_TASK ITEM_
An exact copy of all the entries is needed, with no images in it.

[Stored records]
%%
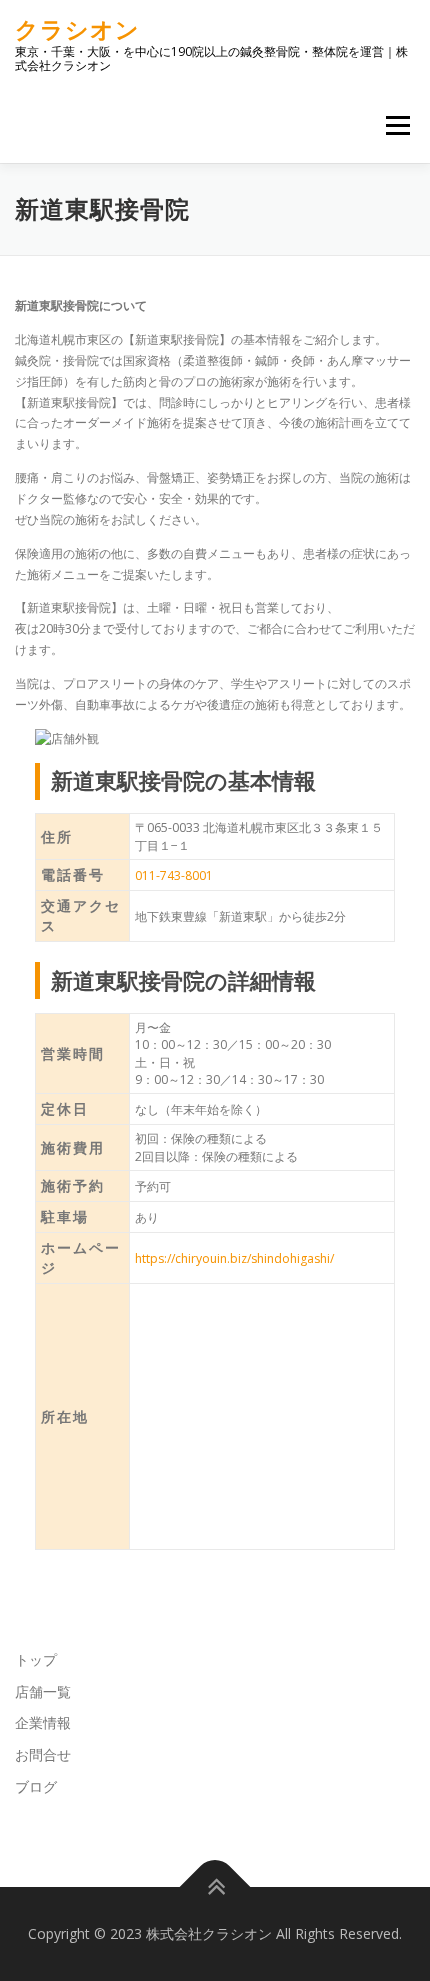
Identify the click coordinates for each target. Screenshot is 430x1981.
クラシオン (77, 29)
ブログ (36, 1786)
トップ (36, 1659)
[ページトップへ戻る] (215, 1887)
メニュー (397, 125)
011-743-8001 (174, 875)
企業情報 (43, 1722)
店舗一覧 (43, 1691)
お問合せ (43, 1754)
%%
_ANSWER TO THIS EXERCISE_
Identify the click coordinates for each target. Screenshot is 430x1981.
クラシオン (77, 29)
ブログ (36, 1786)
トップ (36, 1659)
[ページトップへ戻る] (215, 1887)
メニュー (397, 125)
011-743-8001 (174, 875)
企業情報 (43, 1722)
店舗一覧 (43, 1691)
お問合せ (43, 1754)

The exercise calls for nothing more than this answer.